Approach to thromboelastography-based transfusion in cirrhosis: An alternative perspective on coagulation disorders

Table 2 Thromboelastography components and their clinical implications

Nomenclature	Definition	Function	Significance	Most closely related CCT
Reaction time or R-time	Time (min) to reach an amplitude of 2 mm	Clot initiation	Informs about enzymatic reaction leading to thrombin and fibrin generation. Increased R-time, factor deficiency or reduced function, resulting in hypocoagulability; Shortened R-time, factor hypercoagulability	PT and aPTT
K-time	Time (min) from 2-20 mm amplitude	Clot kinetics	Depicts rate of clot development–fibrin polymerization, cross-linking, and platelet interaction.
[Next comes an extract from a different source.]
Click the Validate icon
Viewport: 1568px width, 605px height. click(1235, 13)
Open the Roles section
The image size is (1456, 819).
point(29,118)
Long K-time, hypocoagulability; Short K-time, hypercoagulability	Fibrinogen level and platelet count
Angle or α	Slope between R and K	Clot kinetics	Also depicts the kinetics of clot development. Low-angle, hypocoagulability; High-angle, hypercoagulability
MA	Highest level of amplitude achieved by the clot	Clot strength	Provides assessment of overall clot strength	Platelet count and fibrinogen levels
Coagulation index	Composite indicator of coagulation profile		A linear combination of the above parameters serving as a global view of the patient’s hemostatic profile. Increased in hypercoagulable states; Decreased in hypocoagulable states
LY30	Degree of lysis (%) 30 min after MA is reached	Clot stability	Measure of fibrinolysis. Above normal LY30 suggests hyperfibrinolysis	No equivalent test

aPTT: Activated partial thromboplastin time; CCT: Conventional coagulation test; MA: Maximum amplitude; PT: Prothrombin time.